§ **ASSIGNMENT**
From the data, return each line holding the word "address".

§ **RECORDS SUPPLIED**
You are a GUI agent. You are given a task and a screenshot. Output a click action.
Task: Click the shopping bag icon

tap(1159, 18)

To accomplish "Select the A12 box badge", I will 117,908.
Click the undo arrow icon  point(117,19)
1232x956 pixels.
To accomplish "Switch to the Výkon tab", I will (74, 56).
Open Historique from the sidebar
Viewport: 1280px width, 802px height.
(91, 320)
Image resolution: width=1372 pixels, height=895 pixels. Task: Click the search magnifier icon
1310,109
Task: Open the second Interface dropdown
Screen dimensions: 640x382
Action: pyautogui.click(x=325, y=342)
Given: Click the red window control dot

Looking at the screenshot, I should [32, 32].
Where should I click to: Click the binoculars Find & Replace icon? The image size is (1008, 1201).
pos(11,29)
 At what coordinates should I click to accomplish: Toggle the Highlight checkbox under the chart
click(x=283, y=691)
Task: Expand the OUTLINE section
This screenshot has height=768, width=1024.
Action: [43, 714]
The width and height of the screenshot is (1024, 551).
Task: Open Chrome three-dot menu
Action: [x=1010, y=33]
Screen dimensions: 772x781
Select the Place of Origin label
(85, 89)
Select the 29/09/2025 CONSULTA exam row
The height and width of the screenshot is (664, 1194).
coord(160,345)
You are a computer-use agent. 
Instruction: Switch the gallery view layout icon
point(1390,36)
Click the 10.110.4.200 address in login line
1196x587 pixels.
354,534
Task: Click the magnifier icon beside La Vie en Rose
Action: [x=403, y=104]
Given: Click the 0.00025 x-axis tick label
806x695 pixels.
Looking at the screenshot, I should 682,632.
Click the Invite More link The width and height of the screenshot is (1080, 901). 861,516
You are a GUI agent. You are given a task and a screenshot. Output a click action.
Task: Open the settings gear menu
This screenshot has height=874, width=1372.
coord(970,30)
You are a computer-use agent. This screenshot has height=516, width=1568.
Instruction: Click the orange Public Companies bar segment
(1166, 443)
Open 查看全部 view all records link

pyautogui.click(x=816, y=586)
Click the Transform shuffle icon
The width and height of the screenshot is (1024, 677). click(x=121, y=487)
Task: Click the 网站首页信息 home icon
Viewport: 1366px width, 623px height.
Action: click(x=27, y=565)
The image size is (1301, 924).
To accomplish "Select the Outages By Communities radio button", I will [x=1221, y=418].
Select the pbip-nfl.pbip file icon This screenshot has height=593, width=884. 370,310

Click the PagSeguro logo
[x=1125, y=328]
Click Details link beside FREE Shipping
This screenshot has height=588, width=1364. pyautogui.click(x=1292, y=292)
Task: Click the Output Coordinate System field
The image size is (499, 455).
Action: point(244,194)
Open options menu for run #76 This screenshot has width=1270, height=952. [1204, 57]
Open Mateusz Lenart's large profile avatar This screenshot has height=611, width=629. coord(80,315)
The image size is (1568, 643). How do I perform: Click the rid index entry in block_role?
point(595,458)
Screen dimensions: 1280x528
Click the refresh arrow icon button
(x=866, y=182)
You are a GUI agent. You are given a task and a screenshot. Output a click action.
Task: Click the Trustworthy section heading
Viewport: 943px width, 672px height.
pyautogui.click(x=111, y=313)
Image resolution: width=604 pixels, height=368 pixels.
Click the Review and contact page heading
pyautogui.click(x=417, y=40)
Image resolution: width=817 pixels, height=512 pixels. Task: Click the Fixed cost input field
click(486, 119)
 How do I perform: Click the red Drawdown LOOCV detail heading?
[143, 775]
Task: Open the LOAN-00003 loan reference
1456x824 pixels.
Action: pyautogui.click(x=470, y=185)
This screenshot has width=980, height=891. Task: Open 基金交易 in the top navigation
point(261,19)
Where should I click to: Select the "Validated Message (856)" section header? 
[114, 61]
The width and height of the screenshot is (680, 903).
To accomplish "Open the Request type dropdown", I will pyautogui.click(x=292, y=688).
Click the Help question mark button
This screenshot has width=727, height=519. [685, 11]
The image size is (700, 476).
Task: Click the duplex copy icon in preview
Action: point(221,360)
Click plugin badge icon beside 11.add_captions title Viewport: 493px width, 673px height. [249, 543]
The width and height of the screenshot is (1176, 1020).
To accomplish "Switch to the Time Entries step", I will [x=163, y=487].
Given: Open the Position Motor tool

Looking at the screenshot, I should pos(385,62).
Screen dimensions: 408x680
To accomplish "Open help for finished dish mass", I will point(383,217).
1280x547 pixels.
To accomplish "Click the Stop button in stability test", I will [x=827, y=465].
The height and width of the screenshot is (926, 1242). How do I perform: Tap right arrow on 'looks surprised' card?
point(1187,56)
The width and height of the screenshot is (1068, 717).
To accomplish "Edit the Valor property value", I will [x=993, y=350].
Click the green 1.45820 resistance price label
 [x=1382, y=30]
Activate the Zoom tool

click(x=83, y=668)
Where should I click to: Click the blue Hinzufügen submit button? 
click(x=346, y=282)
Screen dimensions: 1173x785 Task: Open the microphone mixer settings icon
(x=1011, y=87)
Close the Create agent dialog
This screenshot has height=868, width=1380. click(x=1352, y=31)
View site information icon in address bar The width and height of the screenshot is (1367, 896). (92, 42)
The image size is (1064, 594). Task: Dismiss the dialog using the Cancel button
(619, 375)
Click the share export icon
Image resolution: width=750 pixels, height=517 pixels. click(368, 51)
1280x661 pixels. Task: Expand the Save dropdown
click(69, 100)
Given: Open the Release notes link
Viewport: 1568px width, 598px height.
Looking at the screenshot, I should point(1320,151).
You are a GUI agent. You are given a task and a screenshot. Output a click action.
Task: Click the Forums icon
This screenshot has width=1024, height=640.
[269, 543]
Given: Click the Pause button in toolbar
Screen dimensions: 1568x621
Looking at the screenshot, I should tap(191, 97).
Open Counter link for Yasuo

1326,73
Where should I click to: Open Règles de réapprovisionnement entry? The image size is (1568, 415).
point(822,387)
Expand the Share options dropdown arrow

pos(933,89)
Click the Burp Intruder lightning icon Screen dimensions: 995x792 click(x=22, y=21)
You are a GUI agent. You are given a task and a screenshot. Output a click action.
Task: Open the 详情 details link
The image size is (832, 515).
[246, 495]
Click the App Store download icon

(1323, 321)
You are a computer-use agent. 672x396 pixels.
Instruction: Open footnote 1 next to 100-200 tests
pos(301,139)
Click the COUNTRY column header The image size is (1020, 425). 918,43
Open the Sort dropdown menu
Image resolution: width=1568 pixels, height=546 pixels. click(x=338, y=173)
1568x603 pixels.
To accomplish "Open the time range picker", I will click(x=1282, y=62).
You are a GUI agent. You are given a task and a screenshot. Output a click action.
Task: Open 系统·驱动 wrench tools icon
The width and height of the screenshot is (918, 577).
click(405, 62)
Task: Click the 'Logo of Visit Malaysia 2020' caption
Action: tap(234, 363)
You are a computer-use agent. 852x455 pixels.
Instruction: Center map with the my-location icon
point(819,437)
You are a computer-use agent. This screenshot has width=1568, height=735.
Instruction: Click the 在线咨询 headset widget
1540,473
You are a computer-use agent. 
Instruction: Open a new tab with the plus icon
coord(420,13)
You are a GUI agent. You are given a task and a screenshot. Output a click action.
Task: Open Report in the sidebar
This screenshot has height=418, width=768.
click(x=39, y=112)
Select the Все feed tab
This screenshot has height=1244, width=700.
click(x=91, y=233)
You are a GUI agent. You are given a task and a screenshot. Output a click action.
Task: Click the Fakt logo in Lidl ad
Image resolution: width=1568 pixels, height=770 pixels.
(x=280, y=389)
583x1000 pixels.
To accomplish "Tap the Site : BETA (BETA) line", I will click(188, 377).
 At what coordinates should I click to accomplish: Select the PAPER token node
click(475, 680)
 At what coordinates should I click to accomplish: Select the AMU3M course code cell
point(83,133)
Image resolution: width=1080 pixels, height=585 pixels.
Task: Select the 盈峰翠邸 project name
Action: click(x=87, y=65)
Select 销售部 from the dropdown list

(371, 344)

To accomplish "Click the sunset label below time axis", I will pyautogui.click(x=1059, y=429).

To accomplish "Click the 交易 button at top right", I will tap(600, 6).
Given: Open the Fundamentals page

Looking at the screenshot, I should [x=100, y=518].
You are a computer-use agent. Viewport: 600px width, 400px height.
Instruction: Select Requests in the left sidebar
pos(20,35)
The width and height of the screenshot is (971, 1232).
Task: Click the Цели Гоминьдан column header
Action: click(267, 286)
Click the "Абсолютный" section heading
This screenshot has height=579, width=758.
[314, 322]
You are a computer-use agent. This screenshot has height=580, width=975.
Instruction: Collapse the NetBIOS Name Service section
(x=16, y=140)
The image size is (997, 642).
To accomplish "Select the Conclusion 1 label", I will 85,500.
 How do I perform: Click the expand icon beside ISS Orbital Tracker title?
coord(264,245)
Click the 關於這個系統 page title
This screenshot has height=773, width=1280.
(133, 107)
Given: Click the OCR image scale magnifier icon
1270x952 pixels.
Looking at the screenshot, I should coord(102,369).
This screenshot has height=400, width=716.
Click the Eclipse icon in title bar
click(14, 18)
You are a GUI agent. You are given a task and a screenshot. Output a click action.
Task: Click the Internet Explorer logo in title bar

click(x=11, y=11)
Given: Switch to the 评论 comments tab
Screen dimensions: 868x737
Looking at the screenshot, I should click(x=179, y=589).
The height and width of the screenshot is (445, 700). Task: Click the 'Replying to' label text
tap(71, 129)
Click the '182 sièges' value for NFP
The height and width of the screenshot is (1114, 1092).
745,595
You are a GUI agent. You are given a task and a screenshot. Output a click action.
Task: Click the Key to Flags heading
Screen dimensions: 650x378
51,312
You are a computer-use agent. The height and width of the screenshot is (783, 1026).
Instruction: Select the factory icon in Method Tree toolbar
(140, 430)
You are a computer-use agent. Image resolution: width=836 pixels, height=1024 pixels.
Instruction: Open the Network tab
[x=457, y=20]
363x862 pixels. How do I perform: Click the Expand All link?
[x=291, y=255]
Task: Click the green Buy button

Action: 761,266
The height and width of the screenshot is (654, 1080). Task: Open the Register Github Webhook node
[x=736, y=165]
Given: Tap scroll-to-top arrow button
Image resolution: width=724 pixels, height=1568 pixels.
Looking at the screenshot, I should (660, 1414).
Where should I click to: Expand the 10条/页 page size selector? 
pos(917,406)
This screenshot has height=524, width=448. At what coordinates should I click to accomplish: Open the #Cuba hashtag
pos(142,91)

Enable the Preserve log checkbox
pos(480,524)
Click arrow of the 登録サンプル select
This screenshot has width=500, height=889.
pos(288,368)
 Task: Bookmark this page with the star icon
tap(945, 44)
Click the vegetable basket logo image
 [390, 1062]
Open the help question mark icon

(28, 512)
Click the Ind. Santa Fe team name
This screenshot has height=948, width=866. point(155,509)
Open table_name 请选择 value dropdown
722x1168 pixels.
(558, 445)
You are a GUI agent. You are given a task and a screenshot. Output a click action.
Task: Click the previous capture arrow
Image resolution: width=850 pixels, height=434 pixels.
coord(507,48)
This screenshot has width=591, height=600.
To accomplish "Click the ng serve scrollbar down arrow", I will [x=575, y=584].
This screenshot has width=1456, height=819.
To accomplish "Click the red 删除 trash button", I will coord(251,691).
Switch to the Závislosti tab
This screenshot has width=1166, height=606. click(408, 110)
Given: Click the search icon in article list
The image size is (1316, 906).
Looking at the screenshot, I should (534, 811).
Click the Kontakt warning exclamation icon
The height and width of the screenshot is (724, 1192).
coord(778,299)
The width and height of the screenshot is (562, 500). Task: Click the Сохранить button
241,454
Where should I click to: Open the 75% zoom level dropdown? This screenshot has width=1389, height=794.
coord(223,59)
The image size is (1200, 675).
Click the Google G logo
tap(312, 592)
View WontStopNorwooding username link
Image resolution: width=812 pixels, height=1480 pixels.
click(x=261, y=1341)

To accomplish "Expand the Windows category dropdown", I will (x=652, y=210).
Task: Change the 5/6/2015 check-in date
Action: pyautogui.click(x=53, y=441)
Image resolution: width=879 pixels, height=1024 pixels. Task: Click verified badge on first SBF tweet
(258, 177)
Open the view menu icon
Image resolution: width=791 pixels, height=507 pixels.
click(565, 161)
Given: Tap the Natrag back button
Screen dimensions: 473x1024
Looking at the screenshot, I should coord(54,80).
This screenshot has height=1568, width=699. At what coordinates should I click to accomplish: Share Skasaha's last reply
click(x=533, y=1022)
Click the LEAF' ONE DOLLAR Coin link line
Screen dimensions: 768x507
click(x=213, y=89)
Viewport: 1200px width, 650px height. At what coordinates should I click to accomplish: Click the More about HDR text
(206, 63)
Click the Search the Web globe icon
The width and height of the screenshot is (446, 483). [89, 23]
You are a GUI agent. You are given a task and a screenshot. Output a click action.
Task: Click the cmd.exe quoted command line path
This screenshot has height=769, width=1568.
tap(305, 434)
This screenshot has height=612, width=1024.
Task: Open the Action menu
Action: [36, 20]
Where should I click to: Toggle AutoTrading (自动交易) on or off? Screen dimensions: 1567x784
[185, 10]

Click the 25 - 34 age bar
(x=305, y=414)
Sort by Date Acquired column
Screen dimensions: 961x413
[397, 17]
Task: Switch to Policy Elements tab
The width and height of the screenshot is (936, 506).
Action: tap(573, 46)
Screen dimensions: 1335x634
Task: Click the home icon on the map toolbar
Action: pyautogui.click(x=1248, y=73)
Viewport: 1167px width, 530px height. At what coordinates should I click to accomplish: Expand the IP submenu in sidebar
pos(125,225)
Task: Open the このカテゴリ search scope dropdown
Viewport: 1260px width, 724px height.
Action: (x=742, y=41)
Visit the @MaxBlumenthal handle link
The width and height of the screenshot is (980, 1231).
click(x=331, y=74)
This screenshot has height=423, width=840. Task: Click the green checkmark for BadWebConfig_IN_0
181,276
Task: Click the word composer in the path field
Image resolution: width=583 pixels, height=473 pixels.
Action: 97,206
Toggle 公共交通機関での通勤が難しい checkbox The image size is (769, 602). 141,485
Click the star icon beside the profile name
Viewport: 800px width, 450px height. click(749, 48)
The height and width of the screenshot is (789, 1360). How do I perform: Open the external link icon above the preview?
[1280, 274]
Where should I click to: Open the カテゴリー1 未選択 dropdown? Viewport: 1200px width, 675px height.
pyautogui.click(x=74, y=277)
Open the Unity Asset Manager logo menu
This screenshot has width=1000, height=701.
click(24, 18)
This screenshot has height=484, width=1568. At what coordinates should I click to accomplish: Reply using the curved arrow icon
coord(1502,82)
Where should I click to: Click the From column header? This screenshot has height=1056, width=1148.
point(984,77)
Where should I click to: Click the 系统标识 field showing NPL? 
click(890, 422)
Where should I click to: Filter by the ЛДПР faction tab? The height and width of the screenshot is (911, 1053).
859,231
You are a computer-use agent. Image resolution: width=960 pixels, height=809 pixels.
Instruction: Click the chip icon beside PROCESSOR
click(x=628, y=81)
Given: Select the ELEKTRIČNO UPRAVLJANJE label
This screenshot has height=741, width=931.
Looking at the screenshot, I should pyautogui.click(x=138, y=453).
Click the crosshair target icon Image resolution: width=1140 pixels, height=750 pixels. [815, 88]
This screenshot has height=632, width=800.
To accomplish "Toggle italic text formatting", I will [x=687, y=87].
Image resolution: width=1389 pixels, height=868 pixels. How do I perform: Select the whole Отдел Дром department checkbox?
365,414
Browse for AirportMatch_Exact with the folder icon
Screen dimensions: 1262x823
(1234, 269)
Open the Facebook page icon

§ **SOLUTION TO THE EXERCISE**
Click the 10.110.4.200 address in login line
View site information icon in address bar The width and height of the screenshot is (1367, 896). (92, 42)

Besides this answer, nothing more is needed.